--- Problem details ---
Repeat word for word the lines from the one with "Task: Open the date dropdown calendar" up to and including the one with "The height and".

--- Listed entries ---
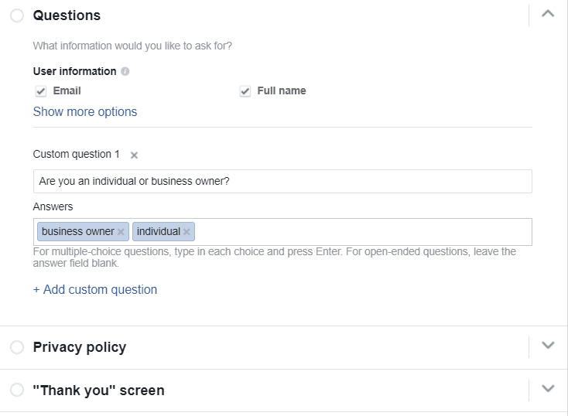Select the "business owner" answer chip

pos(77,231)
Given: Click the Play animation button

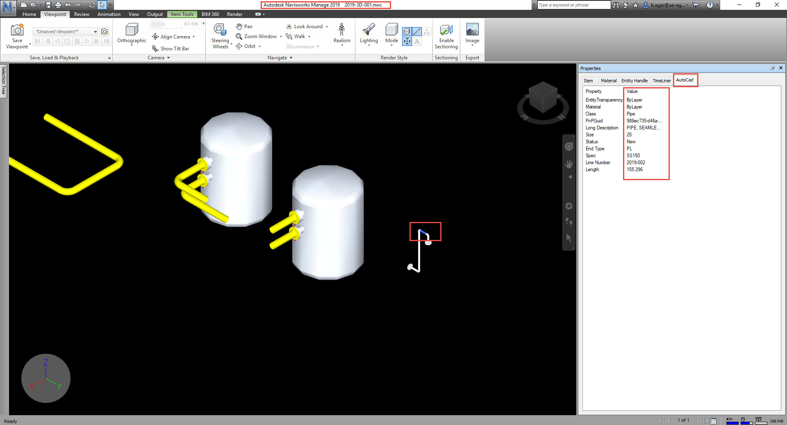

* * *

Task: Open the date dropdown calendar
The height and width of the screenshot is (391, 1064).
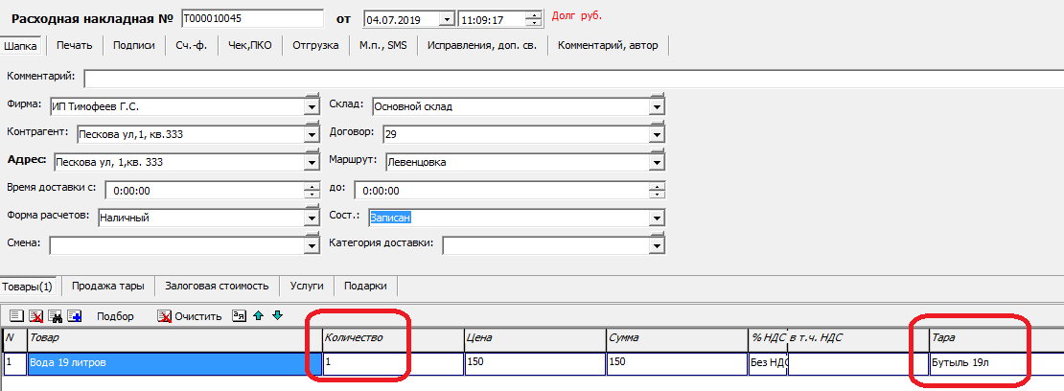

--- Response to this task ---
Task: Open the date dropdown calendar
The height and width of the screenshot is (391, 1064).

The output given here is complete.